We discover Maria’s ancestor Kitty after she married and had six children, though her earlier years are told in vivid flashbacks. To say she did not have an easy life is a vast understatement. Her husband Patrick has died in a copper mine accident and several of her children have perished during the potato famine of the 1840s, which drastically reduced the population from eight million to lower than three million, between starvation-related deaths and survivors fleeing the island. The three survivors—Kitty, her eldest son Michael and her daughter Gracie—are slowly starving.

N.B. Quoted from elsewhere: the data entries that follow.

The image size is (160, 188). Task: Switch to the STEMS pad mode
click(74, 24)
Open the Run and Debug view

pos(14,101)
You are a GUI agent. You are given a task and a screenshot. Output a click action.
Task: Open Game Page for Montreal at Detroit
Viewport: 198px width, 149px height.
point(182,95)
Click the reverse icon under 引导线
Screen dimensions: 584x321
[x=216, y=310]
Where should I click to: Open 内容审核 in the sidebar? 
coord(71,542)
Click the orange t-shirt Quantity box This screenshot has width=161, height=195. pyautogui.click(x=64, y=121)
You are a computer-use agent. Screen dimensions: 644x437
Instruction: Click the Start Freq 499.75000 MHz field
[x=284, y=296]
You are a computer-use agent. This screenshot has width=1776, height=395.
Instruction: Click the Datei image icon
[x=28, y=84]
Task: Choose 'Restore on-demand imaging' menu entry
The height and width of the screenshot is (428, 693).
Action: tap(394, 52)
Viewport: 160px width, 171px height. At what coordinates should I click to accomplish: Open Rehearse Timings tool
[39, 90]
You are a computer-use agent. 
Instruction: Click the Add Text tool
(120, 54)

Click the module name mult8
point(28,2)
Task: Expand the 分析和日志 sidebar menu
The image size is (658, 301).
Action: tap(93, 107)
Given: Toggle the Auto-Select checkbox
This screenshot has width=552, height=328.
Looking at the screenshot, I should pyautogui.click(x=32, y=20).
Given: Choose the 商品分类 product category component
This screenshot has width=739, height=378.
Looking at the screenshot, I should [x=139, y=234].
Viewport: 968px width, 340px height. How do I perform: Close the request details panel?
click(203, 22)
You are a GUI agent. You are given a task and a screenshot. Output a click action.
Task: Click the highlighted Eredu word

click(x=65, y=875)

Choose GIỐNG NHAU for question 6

Maria is there to discover what happened because Michael survived, immigrating first to America and then returning on his own quest to find his mother. He had become a famous artist, and many of his portraits featured the same young woman, his mother, often wearing a Celtic brooch; yet there are no records of her death.

This is a book with so many layers that it's worth reading again and again, a classic for the ages. There's the realization that both then and now, a person’s existence is often determined by where they live, the social class they were born into, and how they handle problems and challenges, some of which are life threatening, that ultimately will decide their fate. In a time that has become increasingly more complex, the reader steps into a completely different world as we travel back to the 1840’s when the only goal was to find work to survive just one more day, even if that work is breaking rocks by hand in the Irish rain, hour after hour, for a cup of warm broth or a bite of cheese or bread.

Kathleen McGurl is a fabulous writer, her style reminiscent of authors I fell in love with so many decades ago, authors that expanded my horizons, broadened my understanding of the world, and have always caused me to want to be a better person. McGurl deserves to be listed among the greatest of them, her words carrying weight, the characters alive in my soul, long after reading that last page.